*Data to examine:*
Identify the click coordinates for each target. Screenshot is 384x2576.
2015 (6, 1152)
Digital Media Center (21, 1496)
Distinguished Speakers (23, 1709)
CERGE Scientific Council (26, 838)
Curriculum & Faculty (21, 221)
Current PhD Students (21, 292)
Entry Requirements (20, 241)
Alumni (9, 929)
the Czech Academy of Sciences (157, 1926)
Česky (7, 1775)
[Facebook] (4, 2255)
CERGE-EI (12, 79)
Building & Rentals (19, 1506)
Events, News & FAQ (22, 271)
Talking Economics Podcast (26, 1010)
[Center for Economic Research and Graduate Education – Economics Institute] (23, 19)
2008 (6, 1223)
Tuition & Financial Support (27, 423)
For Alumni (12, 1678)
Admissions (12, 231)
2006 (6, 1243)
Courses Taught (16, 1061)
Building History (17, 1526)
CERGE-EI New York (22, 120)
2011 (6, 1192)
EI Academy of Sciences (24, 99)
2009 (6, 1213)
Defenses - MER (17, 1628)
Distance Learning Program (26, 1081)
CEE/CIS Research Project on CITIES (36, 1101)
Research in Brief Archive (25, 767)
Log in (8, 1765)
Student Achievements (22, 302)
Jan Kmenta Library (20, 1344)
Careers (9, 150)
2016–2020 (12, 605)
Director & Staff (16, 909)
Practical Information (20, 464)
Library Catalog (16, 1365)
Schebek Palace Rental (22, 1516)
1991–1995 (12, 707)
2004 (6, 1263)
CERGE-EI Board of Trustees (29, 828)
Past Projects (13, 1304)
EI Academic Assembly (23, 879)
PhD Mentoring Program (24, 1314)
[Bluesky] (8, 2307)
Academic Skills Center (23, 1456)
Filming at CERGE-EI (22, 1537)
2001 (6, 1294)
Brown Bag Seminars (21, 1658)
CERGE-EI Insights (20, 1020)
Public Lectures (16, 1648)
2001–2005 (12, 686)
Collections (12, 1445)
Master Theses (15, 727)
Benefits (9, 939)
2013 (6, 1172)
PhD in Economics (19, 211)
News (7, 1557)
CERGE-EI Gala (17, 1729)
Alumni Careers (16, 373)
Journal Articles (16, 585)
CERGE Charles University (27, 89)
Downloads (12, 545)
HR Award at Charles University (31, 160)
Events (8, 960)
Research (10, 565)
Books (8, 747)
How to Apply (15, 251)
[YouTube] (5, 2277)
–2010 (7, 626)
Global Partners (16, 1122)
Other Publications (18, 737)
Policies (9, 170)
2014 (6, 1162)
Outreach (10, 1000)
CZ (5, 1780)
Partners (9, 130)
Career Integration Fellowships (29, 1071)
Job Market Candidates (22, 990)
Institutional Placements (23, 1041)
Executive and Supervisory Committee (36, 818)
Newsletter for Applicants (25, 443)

*Work item:* Exactly as they appear above, set down all of the records once more.

*The completed task:*
Identify the click coordinates for each target. Screenshot is 384x2576.
2015 (6, 1152)
Digital Media Center (21, 1496)
Distinguished Speakers (23, 1709)
CERGE Scientific Council (26, 838)
Curriculum & Faculty (21, 221)
Current PhD Students (21, 292)
Entry Requirements (20, 241)
Alumni (9, 929)
the Czech Academy of Sciences (157, 1926)
Česky (7, 1775)
[Facebook] (4, 2255)
CERGE-EI (12, 79)
Building & Rentals (19, 1506)
Events, News & FAQ (22, 271)
Talking Economics Podcast (26, 1010)
[Center for Economic Research and Graduate Education – Economics Institute] (23, 19)
2008 (6, 1223)
Tuition & Financial Support (27, 423)
For Alumni (12, 1678)
Admissions (12, 231)
2006 (6, 1243)
Courses Taught (16, 1061)
Building History (17, 1526)
CERGE-EI New York (22, 120)
2011 (6, 1192)
EI Academy of Sciences (24, 99)
2009 (6, 1213)
Defenses - MER (17, 1628)
Distance Learning Program (26, 1081)
CEE/CIS Research Project on CITIES (36, 1101)
Research in Brief Archive (25, 767)
Log in (8, 1765)
Student Achievements (22, 302)
Jan Kmenta Library (20, 1344)
Careers (9, 150)
2016–2020 (12, 605)
Director & Staff (16, 909)
Practical Information (20, 464)
Library Catalog (16, 1365)
Schebek Palace Rental (22, 1516)
1991–1995 (12, 707)
2004 (6, 1263)
CERGE-EI Board of Trustees (29, 828)
Past Projects (13, 1304)
EI Academic Assembly (23, 879)
PhD Mentoring Program (24, 1314)
[Bluesky] (8, 2307)
Academic Skills Center (23, 1456)
Filming at CERGE-EI (22, 1537)
2001 (6, 1294)
Brown Bag Seminars (21, 1658)
CERGE-EI Insights (20, 1020)
Public Lectures (16, 1648)
2001–2005 (12, 686)
Collections (12, 1445)
Master Theses (15, 727)
Benefits (9, 939)
2013 (6, 1172)
PhD in Economics (19, 211)
News (7, 1557)
CERGE-EI Gala (17, 1729)
Alumni Careers (16, 373)
Journal Articles (16, 585)
CERGE Charles University (27, 89)
Downloads (12, 545)
HR Award at Charles University (31, 160)
Events (8, 960)
Research (10, 565)
Books (8, 747)
How to Apply (15, 251)
[YouTube] (5, 2277)
–2010 (7, 626)
Global Partners (16, 1122)
Other Publications (18, 737)
Policies (9, 170)
2014 (6, 1162)
Outreach (10, 1000)
CZ (5, 1780)
Partners (9, 130)
Career Integration Fellowships (29, 1071)
Job Market Candidates (22, 990)
Institutional Placements (23, 1041)
Executive and Supervisory Committee (36, 818)
Newsletter for Applicants (25, 443)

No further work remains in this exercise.